| Goal of the exercise |
Write out exactly the lines below that run from the one containing "Website (46, 1016)" through the one containing "April 2017 (48, 1932)", both included, with no other lines.

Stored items
━━━
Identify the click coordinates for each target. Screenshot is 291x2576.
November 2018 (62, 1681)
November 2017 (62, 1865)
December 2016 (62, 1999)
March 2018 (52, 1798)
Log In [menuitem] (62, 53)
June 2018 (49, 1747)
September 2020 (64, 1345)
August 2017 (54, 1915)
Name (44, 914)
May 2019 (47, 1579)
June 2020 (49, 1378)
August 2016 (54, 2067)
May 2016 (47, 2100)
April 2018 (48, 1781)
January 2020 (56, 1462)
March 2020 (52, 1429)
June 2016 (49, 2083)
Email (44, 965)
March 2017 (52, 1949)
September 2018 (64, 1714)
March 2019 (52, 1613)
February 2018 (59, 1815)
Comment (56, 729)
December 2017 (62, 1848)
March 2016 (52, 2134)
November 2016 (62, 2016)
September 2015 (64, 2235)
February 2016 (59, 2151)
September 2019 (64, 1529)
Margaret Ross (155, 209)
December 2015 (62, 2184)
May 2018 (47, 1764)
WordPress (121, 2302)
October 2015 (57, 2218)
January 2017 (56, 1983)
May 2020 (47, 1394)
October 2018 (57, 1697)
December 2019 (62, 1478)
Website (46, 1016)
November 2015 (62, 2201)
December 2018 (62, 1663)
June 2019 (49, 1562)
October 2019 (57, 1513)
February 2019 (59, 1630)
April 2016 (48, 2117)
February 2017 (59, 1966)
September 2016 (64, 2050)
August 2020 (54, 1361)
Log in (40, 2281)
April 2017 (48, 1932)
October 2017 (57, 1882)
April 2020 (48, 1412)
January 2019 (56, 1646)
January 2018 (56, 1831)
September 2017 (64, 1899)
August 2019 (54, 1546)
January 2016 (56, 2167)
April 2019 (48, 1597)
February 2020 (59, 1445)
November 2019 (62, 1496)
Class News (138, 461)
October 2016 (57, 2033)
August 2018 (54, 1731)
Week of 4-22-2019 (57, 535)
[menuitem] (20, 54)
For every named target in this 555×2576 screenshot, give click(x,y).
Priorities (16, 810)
━━━
| Final answer |
Website (46, 1016)
November 2015 (62, 2201)
December 2018 (62, 1663)
June 2019 (49, 1562)
October 2019 (57, 1513)
February 2019 (59, 1630)
April 2016 (48, 2117)
February 2017 (59, 1966)
September 2016 (64, 2050)
August 2020 (54, 1361)
Log in (40, 2281)
April 2017 (48, 1932)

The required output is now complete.